▶ **YOUR ASSIGNMENT**
Search the material and gather each line with "toolbar" in it.

▶ **SOURCE INFORMATION**

-- Opening Marker --

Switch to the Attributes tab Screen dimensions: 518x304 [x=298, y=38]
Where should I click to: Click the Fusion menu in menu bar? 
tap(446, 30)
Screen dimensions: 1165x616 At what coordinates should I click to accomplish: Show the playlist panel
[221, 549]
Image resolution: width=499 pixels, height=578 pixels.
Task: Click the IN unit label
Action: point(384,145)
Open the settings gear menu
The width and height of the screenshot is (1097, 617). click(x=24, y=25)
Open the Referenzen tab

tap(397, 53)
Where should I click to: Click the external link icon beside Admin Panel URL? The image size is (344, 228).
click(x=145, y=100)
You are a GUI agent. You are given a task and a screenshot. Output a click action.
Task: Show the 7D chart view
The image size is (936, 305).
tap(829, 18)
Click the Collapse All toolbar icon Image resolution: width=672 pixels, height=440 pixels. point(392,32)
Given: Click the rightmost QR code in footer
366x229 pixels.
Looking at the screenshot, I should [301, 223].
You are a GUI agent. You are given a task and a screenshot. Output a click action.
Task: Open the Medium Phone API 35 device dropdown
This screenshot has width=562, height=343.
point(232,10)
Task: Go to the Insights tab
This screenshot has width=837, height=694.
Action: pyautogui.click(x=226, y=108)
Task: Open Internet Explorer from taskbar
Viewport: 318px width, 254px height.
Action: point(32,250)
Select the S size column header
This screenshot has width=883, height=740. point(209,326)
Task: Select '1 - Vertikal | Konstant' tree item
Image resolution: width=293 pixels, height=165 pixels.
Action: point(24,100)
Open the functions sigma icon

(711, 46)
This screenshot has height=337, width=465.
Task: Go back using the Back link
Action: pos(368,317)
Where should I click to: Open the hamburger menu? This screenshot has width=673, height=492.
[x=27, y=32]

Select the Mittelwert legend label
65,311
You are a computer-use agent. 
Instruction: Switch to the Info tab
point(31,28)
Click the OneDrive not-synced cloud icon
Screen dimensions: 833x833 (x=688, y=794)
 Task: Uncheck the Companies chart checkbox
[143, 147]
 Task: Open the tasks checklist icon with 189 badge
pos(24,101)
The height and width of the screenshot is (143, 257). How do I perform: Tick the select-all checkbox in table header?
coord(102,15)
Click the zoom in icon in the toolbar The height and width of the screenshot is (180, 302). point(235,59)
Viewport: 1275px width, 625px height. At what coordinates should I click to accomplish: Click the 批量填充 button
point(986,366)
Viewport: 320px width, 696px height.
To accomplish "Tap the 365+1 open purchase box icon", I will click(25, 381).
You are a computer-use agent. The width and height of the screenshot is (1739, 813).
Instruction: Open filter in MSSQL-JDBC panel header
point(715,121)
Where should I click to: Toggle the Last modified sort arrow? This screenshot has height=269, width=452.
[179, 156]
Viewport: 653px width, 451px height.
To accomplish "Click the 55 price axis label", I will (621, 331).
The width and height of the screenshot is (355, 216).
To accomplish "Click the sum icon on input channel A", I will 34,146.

-- Closing Marker --

▶ **COMPLETED EXERCISE**
Click the Collapse All toolbar icon Image resolution: width=672 pixels, height=440 pixels. point(392,32)
Click the zoom in icon in the toolbar The height and width of the screenshot is (180, 302). point(235,59)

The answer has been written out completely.